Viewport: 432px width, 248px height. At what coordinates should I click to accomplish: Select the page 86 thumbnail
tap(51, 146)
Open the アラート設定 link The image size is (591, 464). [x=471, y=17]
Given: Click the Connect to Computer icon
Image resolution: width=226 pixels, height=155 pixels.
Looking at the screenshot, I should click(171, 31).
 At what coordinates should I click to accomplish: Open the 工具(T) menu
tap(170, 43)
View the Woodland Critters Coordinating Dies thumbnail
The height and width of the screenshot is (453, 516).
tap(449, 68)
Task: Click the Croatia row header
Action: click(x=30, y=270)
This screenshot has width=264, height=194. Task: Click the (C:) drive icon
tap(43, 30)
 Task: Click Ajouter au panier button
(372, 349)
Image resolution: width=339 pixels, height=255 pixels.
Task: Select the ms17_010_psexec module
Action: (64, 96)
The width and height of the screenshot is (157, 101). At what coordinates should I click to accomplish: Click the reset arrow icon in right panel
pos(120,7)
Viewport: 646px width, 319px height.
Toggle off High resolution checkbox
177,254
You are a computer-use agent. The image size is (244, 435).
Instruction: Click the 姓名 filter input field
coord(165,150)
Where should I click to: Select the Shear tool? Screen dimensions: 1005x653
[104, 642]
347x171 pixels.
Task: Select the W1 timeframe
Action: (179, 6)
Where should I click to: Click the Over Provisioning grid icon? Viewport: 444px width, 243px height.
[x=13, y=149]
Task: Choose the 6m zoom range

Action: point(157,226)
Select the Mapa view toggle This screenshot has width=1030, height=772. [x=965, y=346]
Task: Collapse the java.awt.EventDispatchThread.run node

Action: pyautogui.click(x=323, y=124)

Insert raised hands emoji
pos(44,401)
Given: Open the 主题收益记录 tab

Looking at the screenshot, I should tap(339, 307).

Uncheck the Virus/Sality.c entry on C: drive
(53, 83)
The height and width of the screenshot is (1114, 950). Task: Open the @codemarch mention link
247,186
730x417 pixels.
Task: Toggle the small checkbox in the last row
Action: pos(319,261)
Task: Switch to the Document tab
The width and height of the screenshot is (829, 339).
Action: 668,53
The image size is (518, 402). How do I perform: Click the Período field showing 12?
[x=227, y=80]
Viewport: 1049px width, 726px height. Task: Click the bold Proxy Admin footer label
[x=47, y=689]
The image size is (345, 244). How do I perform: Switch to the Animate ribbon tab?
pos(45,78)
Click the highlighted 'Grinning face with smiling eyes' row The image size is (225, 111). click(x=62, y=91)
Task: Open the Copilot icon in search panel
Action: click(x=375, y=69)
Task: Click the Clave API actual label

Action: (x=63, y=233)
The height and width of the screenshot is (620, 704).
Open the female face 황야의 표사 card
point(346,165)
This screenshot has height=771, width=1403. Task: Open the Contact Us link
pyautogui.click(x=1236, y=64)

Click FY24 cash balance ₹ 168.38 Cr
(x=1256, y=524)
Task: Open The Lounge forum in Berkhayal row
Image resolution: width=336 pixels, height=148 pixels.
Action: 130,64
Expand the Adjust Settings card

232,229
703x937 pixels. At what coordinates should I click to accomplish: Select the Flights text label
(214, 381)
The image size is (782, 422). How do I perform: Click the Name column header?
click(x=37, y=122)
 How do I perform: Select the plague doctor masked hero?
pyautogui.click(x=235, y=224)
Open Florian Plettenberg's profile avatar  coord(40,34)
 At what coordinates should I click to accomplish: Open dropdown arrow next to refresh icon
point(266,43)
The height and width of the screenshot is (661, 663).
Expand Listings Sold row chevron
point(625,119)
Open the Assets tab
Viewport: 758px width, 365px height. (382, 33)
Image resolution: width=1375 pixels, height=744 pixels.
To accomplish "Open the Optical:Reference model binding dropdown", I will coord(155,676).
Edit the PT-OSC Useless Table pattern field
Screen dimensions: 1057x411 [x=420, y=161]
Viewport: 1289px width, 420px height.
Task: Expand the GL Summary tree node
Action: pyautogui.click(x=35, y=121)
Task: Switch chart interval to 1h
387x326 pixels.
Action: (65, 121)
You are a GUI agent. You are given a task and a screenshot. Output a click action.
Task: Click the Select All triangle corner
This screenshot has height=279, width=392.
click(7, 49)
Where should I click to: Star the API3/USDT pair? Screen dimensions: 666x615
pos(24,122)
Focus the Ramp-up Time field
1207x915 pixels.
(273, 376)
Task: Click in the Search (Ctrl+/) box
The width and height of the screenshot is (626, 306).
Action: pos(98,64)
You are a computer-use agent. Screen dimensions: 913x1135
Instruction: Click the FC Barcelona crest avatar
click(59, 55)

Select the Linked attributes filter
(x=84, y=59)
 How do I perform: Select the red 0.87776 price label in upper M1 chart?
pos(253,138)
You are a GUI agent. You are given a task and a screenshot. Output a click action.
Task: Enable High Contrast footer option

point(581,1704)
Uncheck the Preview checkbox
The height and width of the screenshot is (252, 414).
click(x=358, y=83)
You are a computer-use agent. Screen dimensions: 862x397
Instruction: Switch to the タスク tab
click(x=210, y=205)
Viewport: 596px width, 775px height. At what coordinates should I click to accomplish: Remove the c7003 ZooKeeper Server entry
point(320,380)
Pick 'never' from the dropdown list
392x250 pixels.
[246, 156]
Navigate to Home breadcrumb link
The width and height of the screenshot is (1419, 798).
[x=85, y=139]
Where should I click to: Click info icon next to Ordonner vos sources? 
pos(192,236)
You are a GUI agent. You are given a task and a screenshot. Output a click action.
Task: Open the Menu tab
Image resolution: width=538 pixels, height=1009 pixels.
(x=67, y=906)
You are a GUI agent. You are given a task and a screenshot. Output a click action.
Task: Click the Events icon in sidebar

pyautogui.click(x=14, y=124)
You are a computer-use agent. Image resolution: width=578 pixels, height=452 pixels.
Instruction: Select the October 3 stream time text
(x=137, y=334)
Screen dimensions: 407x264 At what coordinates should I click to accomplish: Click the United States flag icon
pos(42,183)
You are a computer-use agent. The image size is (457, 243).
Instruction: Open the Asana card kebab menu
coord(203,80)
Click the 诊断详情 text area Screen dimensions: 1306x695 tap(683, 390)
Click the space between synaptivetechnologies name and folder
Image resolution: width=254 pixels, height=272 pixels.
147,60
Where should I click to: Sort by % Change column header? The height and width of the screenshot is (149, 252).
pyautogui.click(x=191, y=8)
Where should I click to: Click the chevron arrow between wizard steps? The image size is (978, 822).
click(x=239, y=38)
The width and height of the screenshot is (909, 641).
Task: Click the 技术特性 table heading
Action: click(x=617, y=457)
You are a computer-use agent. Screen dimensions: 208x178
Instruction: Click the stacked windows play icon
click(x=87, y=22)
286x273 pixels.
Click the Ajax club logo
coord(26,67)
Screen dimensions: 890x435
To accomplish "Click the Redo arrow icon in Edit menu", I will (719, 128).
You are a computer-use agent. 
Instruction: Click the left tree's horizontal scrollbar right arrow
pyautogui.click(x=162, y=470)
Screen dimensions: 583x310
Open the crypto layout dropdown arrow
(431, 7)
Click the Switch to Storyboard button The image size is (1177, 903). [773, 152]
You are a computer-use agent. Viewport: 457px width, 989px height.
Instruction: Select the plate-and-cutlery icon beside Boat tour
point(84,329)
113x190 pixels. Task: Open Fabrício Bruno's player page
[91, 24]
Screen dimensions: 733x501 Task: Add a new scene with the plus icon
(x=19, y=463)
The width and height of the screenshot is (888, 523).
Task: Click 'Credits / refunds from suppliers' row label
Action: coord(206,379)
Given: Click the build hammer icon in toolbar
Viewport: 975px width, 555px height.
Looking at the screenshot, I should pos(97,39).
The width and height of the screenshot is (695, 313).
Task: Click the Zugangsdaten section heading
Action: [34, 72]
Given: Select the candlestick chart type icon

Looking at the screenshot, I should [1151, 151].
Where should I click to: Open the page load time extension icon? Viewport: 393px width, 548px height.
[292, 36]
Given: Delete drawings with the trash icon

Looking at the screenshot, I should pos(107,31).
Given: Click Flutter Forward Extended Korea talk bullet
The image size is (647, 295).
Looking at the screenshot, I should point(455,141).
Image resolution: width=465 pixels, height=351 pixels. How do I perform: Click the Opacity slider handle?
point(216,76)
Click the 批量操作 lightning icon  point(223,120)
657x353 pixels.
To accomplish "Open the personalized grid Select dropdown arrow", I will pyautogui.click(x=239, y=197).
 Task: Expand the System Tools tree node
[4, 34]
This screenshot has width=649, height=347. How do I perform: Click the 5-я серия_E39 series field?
········
Lines with "will": return each one from the data above.

To accomplish "Open the Optical:Reference model binding dropdown", I will coord(155,676).
To accomplish "Click the Redo arrow icon in Edit menu", I will (719, 128).
To accomplish "Open the personalized grid Select dropdown arrow", I will pyautogui.click(x=239, y=197).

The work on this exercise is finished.